In June 2004, the Center recognized:

9 new standards

11 standards that were withdrawn and new versions were recognized

27 changes to the existing recognized standards

1 standard was withdrawn

13 were transferred from one Specialty Task Group (STG) to a more appropriate STG

In October 2004, the Center recognized:

53 new standards

82 standards that were withdrawn and new versions were recognized

25 changes to the existing recognized standards

10 standards were withdrawn

17 were transferred from one Specialty Task Group (STG) to a more appropriate STG

  • Implemented the new guidance initiative and OSEL details to ODE to facilitate the development of guidances.
    Recent internal studies concluded that standards in combination with guidance provide the most valuable tool to industry. Consequently, we implemented a science resource sharing Center initiative to facilitate the development of guidances. At the program’s request, ODE initially identified 16 potential candidates for assistance under the program. We then met with ODE managers to assess needs and suitable candidates for the program. After meetings with ODE managers, we narrowed the list to approximately 8 to 10 suitable candidates. The program then met with OSEL managers and selected appropriate OSEL staff candidates that would provide assistance and/or leadership in the development of guidances.

    OSEL also agreed to send up to eight scientists to ODE for details (temporary assignment), where they would work reviewing applications. The goal was to develop a familiarity with the subject matter so that they could then help draft guidances in the future.

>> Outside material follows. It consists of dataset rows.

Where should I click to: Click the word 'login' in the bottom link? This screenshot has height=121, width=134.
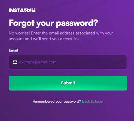99,102
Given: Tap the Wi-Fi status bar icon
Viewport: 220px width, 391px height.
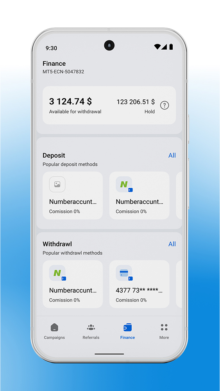Looking at the screenshot, I should [x=157, y=47].
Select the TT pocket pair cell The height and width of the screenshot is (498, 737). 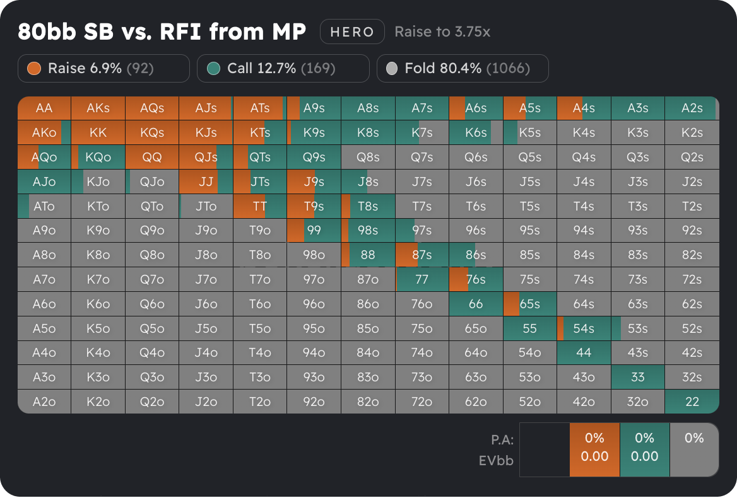(259, 206)
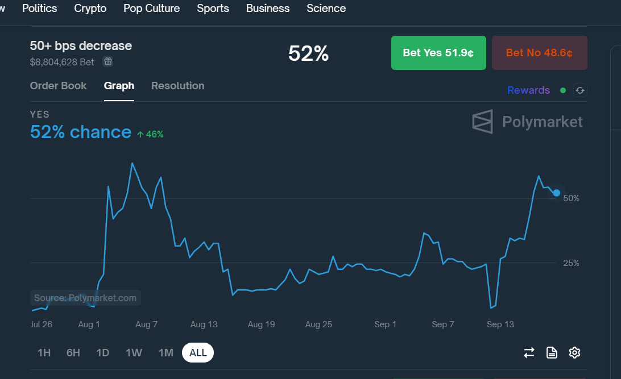
Task: Click the current data point on chart
Action: [556, 193]
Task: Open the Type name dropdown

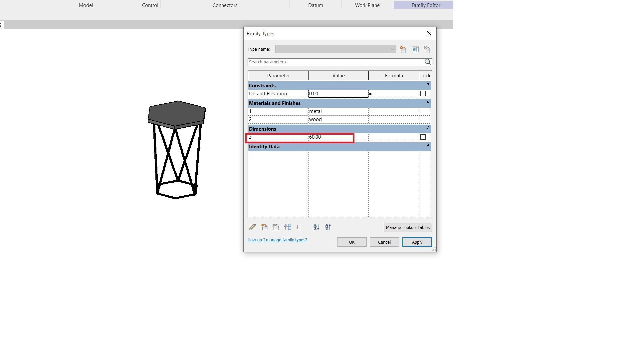Action: coord(393,49)
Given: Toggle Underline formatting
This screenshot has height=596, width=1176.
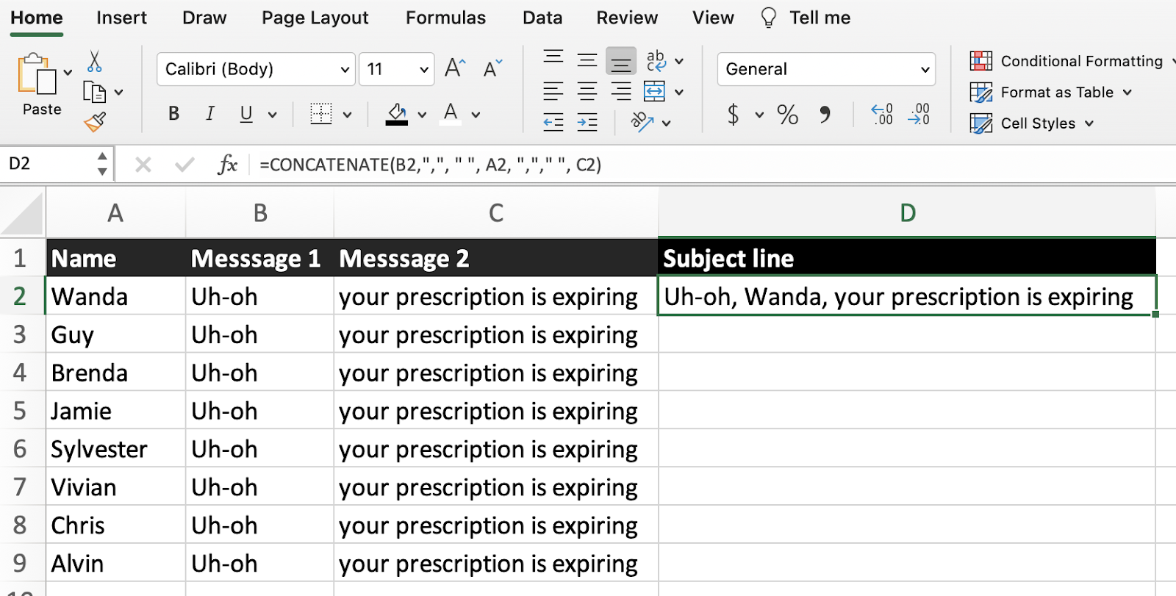Looking at the screenshot, I should (246, 114).
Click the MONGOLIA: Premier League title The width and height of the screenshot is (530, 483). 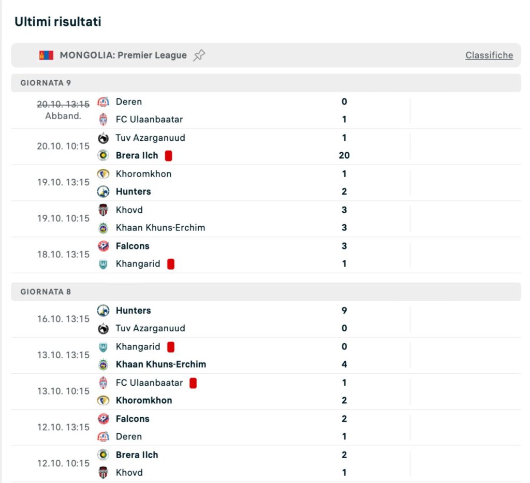123,55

The program met with ODE management and OSEL management to identify appropriate candidates for details. Positions have not yet been filled.
  • Established the Implantable Middle Ear Hearing Devices standard activityfrom conceptual meetings to a draft ASTM standard.
    In June 2002, the Ear, Nose and Throat Device Advisory Panel agreed it would be valuable to explore developing objective measures for Implantable Middle Ear Hearing Devices (IMEHDs) output and response for pre-implant characterization that could be predictive of post-implant performance. At the request of ODE and the ENT Devices, Nose and Throat Devices Branch (ENTB), OSEL/SPCS reviewed the utility of this project and agreed to fund the initial development meetings with FDA, NIST, industry stakeholders, and standards developers. The first meeting was held in Rockville, Maryland, in October 2003 at which time it was agreed that a second session was needed. The second meeting was held in Rockville in May 2004 with presentations given by experts in the field of IMEHDs. Following this meeting, ASTM International was selected as the developer of this new standard. A new committee (Implantable Hearing Devices – IHDs) was created with Kenneth Dormer, Hough Ear Institute, University of Oklahoma as chairperson. Mr. Dormer is one of the most noted people in this field. The selected members from FDA/CDRH (James Kane – ODE/Brian Beard – OSEL) and industry had their first meeting in October 2004 at ASTM International Headquarters in Pennsylvania. The committee has met several times via the ASTM International on-line meeting service and is well on its way to developing a new standard for this up and coming area.